Most people buy diamonds as an expression of love. But there’s frequently a side benefit to a diamond purchase: diamonds are an excellent store of monetary value. Because diamonds tend to hold or increase their value over time, many people think that diamonds are a good long-term financial investment.
That premise seems to be the impetus behind a plan to create a new way to invest in diamonds – one that doesn’t involve ring shopping. A financial firm near New York City recently announced its intention to establish an exchange traded fund (ETF) – a passively indexed kind of investment fund – tied to the value of diamonds. Investors would be able to buy and sell shares of the diamond fund much like they do any stock. The fund would hold a giant store of actual diamonds in a vault in Antwerp, Belgium.
Investment analysts seem intrigued by the idea of an ETF for diamonds. We’re intrigued, too, but for different reasons. As a leading provider of ethical origin diamond jewelry, our question is: what would the fund mean for efforts to build a more humane, ethical diamond industry?
Boom and Bust Cycles
We do have some concerns. For one, the new fund could give financial markets a greater role in setting the price of diamonds. Diamond prices could become more subject to market swings, potentially causing disruptions for the more than one million people in Africa who make their living by digging for diamonds.
The market for gold, another component of jewelry, provides a helpful illustration. Unlike diamonds, gold is already one of the most heavily-traded commodities. In recent years, investors spooked by the global economic downturn have plowed their money into gold, causing the price of gold to soar. The rising price of gold has persuaded hundreds of thousands of people in the developing world to take up artisanal gold mining – the type of gold mining in which people pan or dig for gold.

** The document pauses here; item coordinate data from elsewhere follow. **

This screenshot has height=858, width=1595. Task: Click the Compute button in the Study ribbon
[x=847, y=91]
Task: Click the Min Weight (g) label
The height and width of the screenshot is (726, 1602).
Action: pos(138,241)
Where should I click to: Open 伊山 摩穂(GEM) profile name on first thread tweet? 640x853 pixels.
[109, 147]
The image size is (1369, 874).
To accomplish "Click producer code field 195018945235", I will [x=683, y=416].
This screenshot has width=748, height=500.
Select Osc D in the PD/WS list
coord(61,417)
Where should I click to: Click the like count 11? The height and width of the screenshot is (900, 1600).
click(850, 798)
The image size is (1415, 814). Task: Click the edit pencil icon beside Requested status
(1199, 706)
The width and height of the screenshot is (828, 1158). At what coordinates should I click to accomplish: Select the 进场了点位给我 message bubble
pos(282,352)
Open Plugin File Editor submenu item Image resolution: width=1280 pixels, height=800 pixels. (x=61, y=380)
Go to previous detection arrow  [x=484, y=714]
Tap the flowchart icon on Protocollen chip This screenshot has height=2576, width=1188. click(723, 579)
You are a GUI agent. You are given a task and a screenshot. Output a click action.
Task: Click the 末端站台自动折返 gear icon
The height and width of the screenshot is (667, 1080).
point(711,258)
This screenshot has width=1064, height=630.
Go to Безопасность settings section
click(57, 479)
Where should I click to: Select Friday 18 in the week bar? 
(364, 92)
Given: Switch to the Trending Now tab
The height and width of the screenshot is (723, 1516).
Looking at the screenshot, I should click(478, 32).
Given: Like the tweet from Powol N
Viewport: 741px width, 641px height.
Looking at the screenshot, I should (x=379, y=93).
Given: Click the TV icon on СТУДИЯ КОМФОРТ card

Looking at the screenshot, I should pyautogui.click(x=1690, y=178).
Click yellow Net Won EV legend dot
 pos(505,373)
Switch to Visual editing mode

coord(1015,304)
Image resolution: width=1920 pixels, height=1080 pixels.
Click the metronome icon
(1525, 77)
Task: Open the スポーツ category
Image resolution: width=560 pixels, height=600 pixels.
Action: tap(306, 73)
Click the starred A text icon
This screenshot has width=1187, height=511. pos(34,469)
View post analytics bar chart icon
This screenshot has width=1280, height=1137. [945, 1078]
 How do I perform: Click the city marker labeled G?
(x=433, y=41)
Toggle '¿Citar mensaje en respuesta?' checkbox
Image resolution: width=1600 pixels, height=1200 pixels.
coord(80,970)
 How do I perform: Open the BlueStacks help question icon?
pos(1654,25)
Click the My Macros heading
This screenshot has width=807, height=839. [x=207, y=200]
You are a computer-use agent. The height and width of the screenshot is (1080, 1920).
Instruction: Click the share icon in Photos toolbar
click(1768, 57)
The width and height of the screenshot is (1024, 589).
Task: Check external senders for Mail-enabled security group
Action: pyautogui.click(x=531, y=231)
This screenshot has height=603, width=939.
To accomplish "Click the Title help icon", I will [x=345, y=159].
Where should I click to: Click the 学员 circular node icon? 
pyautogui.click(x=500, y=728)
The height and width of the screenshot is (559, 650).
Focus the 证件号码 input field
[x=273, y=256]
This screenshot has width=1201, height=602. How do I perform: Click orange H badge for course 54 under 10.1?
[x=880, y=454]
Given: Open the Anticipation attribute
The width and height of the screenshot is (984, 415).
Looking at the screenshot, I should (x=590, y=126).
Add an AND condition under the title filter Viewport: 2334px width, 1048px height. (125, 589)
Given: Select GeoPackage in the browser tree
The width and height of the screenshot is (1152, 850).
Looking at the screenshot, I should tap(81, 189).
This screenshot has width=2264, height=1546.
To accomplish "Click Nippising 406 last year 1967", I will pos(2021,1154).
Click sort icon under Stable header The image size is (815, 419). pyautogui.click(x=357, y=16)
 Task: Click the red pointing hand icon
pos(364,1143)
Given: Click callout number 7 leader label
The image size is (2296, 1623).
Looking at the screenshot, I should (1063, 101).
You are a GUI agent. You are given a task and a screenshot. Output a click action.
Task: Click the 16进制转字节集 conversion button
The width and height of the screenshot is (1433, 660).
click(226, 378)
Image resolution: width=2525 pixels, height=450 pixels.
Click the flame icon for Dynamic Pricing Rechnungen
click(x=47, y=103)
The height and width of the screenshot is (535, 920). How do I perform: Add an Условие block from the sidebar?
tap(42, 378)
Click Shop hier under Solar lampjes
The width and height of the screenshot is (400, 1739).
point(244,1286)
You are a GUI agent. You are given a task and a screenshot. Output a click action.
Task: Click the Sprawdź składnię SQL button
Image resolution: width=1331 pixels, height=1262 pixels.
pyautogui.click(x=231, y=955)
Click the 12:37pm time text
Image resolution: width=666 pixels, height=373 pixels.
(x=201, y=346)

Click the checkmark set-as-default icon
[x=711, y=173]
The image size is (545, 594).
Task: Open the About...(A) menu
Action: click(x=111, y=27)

The explosion of gold mining in developing countries isn’t all bad news. The gold mining boom has expanded economic opportunities for many people. But the boom has been a very mixed blessing. All the labor and environmental abuses long associated with artisanal gold mining have only become worse and more difficult to control; these abuses include the widespread use of child labor and the spewing of toxic mercury into the environment. In addition, if gold prices were to crash, it could cause an economic calamity for people who have become dependent on gold mining.
It’s hard to say how the new investment fund will impact diamond prices, if at all. But if diamond prices do become more volatile, that may not be good for Africa’s diamond diggers. During boom cycles, labor and environmental abuses – and possibly violence – might become worse. During the busts, diamond diggers could suffer economically.
Ambiguous Ethical Standards
We have another concern about the new diamond investment fund. The firm planning to establish the fund, IndexIQ, hasn’t promised to avoid buying diamonds tainted by corruption and serious human rights abuses.
In a filing with the Securities and Exchange Commission, the firm promises to buy only “conflict free” diamonds – which it defines as “rough diamonds used in the past by rebel movements to finance their military activities, including attempts to overthrow legitimate governments.”
Sadly, IndexIQ’s filing relies on the same outdated definition of “conflict diamond” used by the Kimberley Process, the troubled international diamond certification scheme. That definition leaves out most of the serious ethical issues plaguing diamond mining today – including child labor, violence, and corruption.
Large portions of the diamond supply are tainted by abuses such as these. In both Angola and Zimbabwe, for instance, diamond mining recently has been plagued by killings, torture, rape, child labor, and corruption. Angolan and Zimbabwean diamonds, which make up 10 to 20 percent of the world diamond supply, nevertheless receive Kimberley Process certification.
IndexIQ should be clear. Will it buy diamonds from these countries? Will it purchase diamonds linked to grave human rights abuses? Or will it adopt a higher ethical standard than the one used by the Kimberley Process?
Here’s the good news: if IndexIQ is willing to show some leadership, it could perhaps have a very positive impact.
By choosing to buy only ethically-sourced diamonds, the firm could use its market leverage to encourage the diamond industry and national governments to raise ethical standards. This is one of the strategies that we, at Brilliant Earth, use to spur diamond industry reform.
Furthermore, the Kimberley Process is presently engaged in a debate about whether to broaden its definition of “conflict diamond” to include concerns like violence and corruption. Broadening this definition is absolutely critical to the Kimberley Process’s credibility. But when an established company like IndexIQ proceeds as if there is nothing wrong with the definition, it allows the Kimberley Process to continue evading responsibility.
However, by taking a firm stand against the worst abuses in diamond mining, by clarifying the diamonds it will and will not purchase, IndexIQ could subtly shift the Kimberley Process debate at a very important moment. We urge it to do so.
Like it or not, IndexIQ will become a major player in the diamond industry if it goes ahead and establishes a diamond ETF. We hope that as it enters the industry, the firm will join us in the fight to make diamond mining more ethical.